DOCUMENT —
BEGIN

A pure science film would be as accurate a recording of the natural world as possible. This isn’t a pure science film. There is a soundtrack of music and sound effects, and I have read that some of the sound effects are authentic, but one of the first credits at the end of the movie was Foley Artist (the person who recreates footsteps and other incidental noises for the soundtrack) so I doubt that the sound can be trusted to be absolutely accurate. There is also one shot that I don’t believe is authentic: (an over-the-shoulder shot of a flitting dragonfly.) I could be wrong.

The reason to see this movie is because of the unbelievable photography. I don’t how small the camera must be to record such close-up images on film, but it must be tiny. Knowing that, I was expecting the quality of the picture to be somewhat compromised. I was very wrong. The picture quality is amazing. In every droplet of water you can see the detail of the surroundings, reflected and refracted through the drop. You can see the texture of the hairs on the insects. You can see how water behaves differently at such a small scale. You can see how bugs can build air nests underwater and how water skimmers could float on the surface. You can learn how an ant drinks.

The aspect of this movie that bugged (ouch) me most, and the reason I didn’t rate it more highly, is that the final edited structure is supposed to resemble a day in the life of a meadow. But the images don’t need a such a chronological structure. I wonder if a more interesting version of this film could have been made if the editor had abandoned the timeline and gone for more interesting comparisons and contrasts. If documentary maker Frederick Wiseman had edited this movie, he could have found some themes to explore, rather than just slapping sequences together.

Nevertheless, it is an incredible sight to behold.

END

OBJECTIVE — Retype the film review from "A pure science film would" up to and including "could be wrong.", word for word.

GIVEN INFORMATION —
BEGIN

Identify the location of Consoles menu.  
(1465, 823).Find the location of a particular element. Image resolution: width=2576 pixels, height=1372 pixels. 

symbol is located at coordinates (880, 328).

END

REPLY TO THE TASK —
A pure science film would be as accurate a recording of the natural world as possible. This isn’t a pure science film. There is a soundtrack of music and sound effects, and I have read that some of the sound effects are authentic, but one of the first credits at the end of the movie was Foley Artist (the person who recreates footsteps and other incidental noises for the soundtrack) so I doubt that the sound can be trusted to be absolutely accurate. There is also one shot that I don’t believe is authentic: (an over-the-shoulder shot of a flitting dragonfly.) I could be wrong.